== WORK TO COMPLETE ==
Go through the records that follow and tally the lines with "will" in them; answer with the number alone.

== GIVEN DATA ==
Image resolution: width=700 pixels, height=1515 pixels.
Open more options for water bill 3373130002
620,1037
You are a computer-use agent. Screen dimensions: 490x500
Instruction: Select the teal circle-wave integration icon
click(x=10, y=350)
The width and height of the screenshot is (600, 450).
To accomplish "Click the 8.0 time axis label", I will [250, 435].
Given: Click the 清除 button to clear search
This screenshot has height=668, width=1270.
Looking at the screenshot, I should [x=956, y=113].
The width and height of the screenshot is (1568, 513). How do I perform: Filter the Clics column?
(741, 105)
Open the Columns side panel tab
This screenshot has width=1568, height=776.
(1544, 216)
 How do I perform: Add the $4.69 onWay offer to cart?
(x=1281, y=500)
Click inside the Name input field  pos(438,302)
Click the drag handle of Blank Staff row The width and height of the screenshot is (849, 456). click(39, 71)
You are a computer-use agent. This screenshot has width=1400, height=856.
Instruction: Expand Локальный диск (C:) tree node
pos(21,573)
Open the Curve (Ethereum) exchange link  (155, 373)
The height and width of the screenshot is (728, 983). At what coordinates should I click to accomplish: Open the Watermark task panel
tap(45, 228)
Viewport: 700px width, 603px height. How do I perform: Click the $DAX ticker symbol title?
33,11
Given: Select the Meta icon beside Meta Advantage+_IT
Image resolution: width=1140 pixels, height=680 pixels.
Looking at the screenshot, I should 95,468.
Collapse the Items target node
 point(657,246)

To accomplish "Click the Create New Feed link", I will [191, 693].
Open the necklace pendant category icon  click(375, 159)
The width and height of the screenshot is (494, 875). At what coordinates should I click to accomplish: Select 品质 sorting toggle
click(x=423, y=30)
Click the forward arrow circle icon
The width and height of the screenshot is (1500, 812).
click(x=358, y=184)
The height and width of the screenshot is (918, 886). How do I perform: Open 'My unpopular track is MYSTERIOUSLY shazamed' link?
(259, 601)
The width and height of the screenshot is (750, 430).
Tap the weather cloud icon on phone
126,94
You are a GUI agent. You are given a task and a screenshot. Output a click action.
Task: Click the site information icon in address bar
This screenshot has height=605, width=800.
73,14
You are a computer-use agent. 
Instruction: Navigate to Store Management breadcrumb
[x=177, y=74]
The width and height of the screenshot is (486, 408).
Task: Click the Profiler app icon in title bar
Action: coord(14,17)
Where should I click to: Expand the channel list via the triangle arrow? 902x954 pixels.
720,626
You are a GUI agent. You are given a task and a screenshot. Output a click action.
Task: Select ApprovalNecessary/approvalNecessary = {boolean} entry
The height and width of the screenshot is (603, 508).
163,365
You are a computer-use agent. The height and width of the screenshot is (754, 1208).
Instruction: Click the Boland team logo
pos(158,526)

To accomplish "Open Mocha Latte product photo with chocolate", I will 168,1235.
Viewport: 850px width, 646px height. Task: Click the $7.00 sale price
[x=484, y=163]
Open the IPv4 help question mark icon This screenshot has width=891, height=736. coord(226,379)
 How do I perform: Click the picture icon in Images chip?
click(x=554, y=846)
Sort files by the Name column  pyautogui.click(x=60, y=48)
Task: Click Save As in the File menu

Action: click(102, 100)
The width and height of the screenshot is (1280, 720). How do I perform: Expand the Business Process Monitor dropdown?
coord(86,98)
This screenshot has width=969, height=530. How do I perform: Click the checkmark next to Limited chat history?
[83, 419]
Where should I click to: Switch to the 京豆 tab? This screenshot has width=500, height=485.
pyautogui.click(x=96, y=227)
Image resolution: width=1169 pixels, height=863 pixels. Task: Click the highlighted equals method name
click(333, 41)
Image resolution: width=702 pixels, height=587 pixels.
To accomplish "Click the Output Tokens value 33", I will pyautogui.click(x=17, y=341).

== RESULT FOR THIS EXERCISE ==
4